- [EXERCICE PROPOSÉ A]: Remplacez « Bonne Auberge » par « Vieille Auberge » dans le passage de l'extrait compris entre « Didier Cuche en » et « de la route. », bornes incluses, puis donnez ce passage modifié.

- [EXTRAIT]:
Didier Cuche en famille aux Bugnenets; au loin, la Bonne Auberge, où il est né. C’est dans cette station que tout a commencé: «Avec mes frères, nous avions quelques sous pour un sandwich et une boisson, ce n’était que du plaisir. Pareil pour mes enfants: je ne les pousse surtout pas à devenir des champions.»

Julie de Tribolet

En ce matin de janvier, les pentes douces des Bugnenets (NE), à un peu plus de 1000 mètres d’altitude, sont couvertes d’une poudre gaie et légère, celle de nos enfances et celle de Didier Cuche bambin. Il est né dans la Bonne Auberge qui se dresse près du téléski, de l’autre côté de la route.

D’ailleurs le voici, Didier, qui descend la piste en longs virages contrôlés. Il n’est pas seul, le champion du monde de 2009, le skieur aux 17 saisons de Coupe du monde et celui dont le portrait, dix ans après sa retraite, orne encore des façades du Val-de-Ruz avec l’inscription «Didier, notre champion». Enfant, il skiait là avec ses deux frères aînés; aujourd’hui, sa famille le suit en canetons, son épouse, ses enfants de 3 et 6 ans. Chez ces derniers, il y a déjà de la maîtrise, du cran et des genoux pliés comme des pros. En arrivant au bas de la piste, le papa nuance cependant: «Quand les gens nous voient, ils ont toujours la même affirmation: «Ah, voilà les futurs champions!» Ce n’est jamais méchant, mais il leur arrive même d’apostropher Noé, on voit que cela le gêne un peu. Il n’a pas demandé à être le fils de Cuche…»

Didier Cuche

Didier Cuche sur le chemin qui mène à sa maison, sur les hauts de Sonvilier (BE). Sur la luge, avec leurs enfants Noé (6 ans) et Amélie (3 ans), se tient son épouse, Manuela, qu’il a rencontrée en 2014 lors des finales de la Coupe du monde à Lenzerheide (GR), où elle était médecin officiel. Ils se sont mariés en 2017.

- [DONNÉES DE TRAVAIL]:
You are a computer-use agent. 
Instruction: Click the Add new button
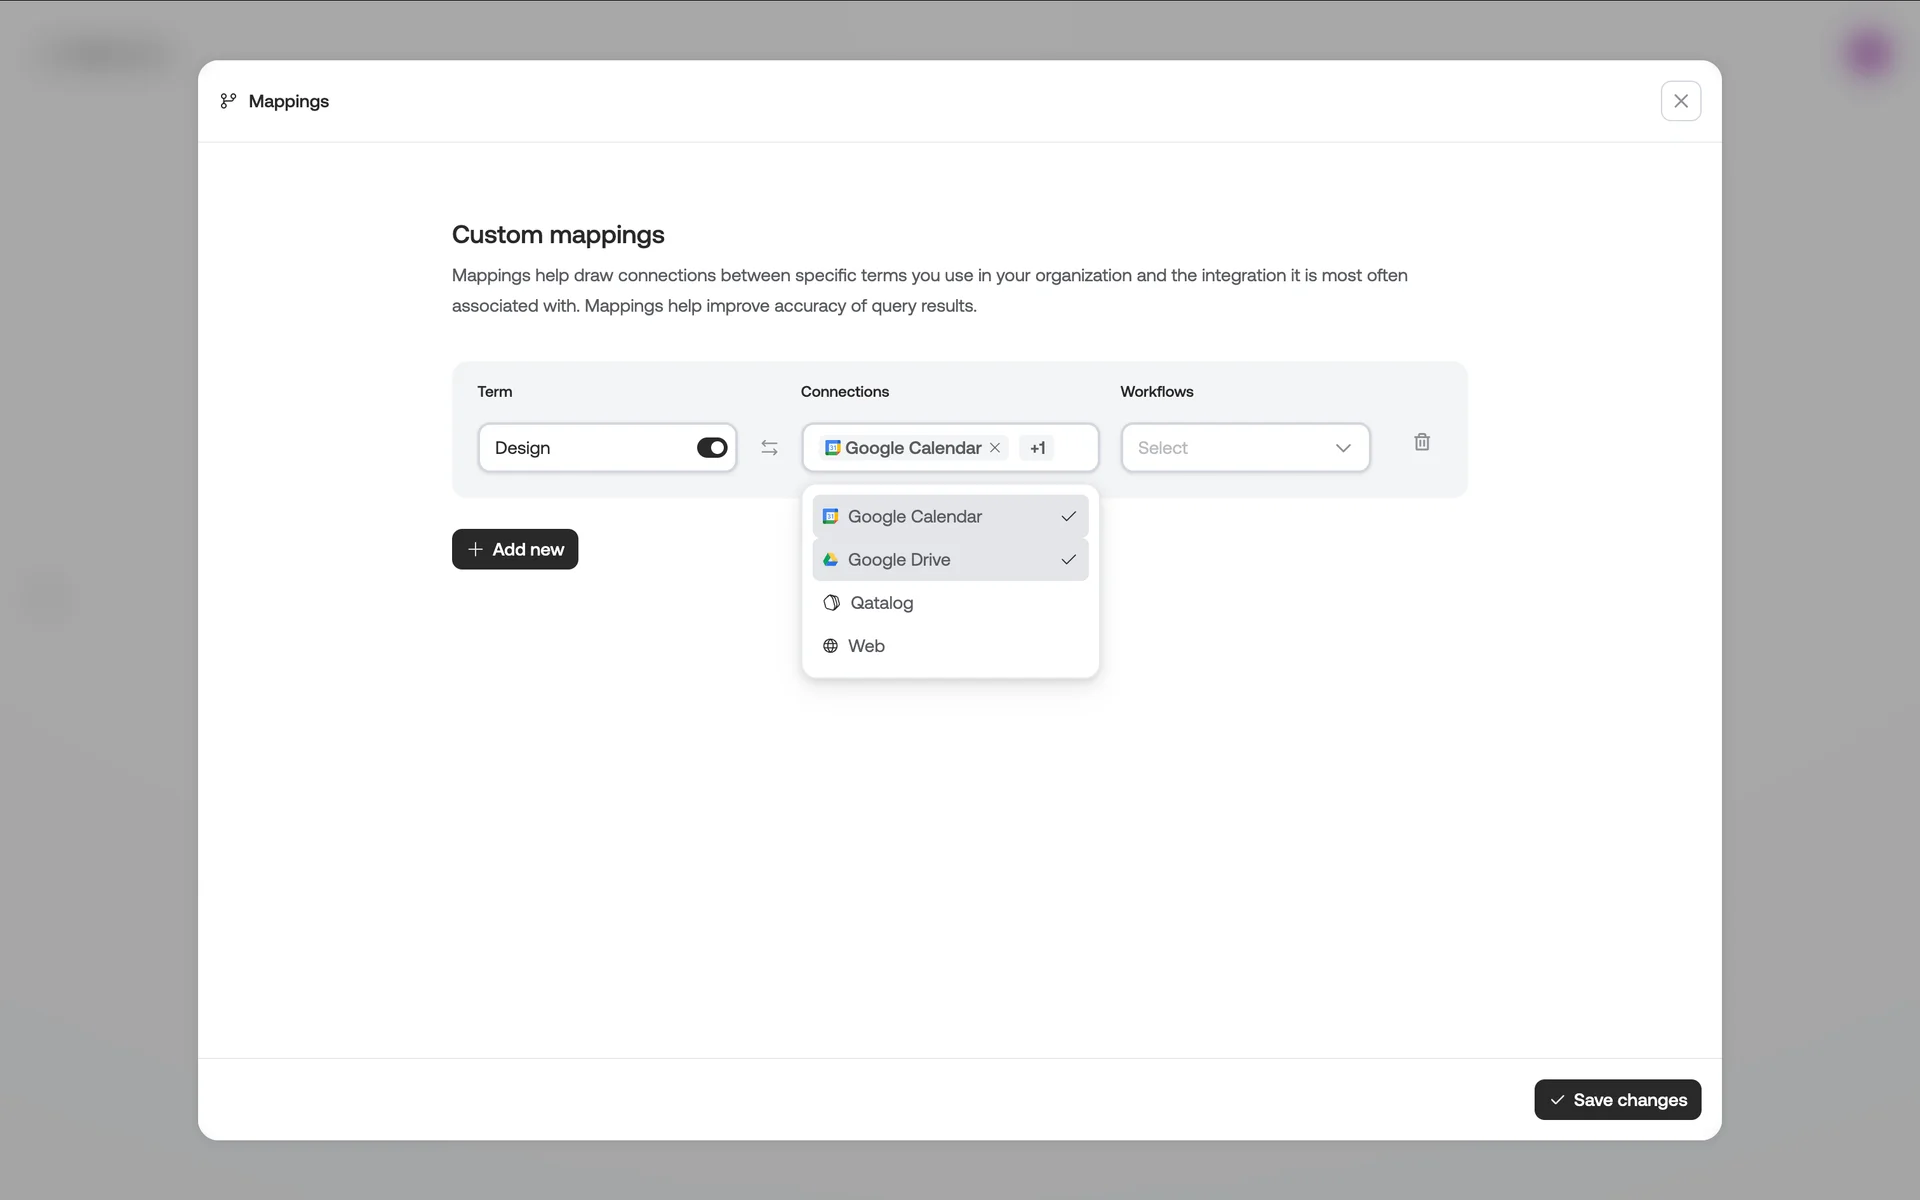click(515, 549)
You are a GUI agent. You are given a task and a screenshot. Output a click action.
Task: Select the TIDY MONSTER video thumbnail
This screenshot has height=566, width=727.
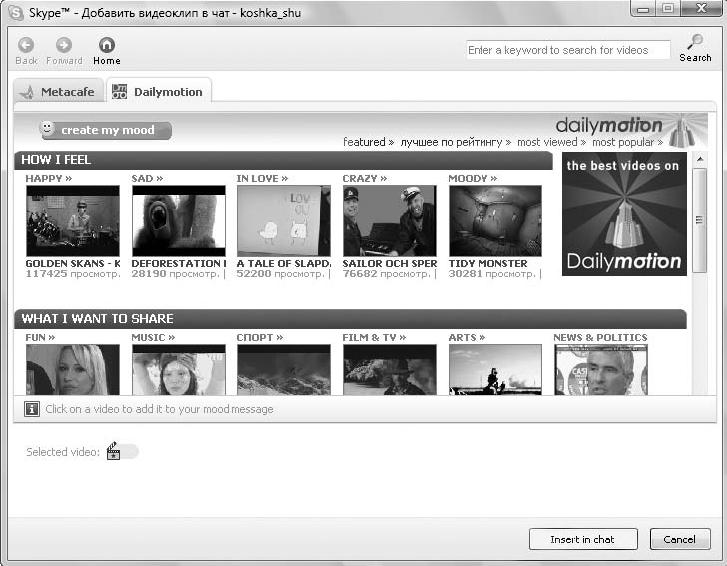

- [EXERCICE PROPOSÉ B]: Combien de lignes du listing contiennent la chaîne « agent » ? La casse compte. Répondez par le nombre seul.

- [CORRIGÉ A]:
Didier Cuche en famille aux Bugnenets; au loin, la Vieille Auberge, où il est né. C’est dans cette station que tout a commencé: «Avec mes frères, nous avions quelques sous pour un sandwich et une boisson, ce n’était que du plaisir. Pareil pour mes enfants: je ne les pousse surtout pas à devenir des champions.»

Julie de Tribolet

En ce matin de janvier, les pentes douces des Bugnenets (NE), à un peu plus de 1000 mètres d’altitude, sont couvertes d’une poudre gaie et légère, celle de nos enfances et celle de Didier Cuche bambin. Il est né dans la Vieille Auberge qui se dresse près du téléski, de l’autre côté de la route.

- [CORRIGÉ B]: 2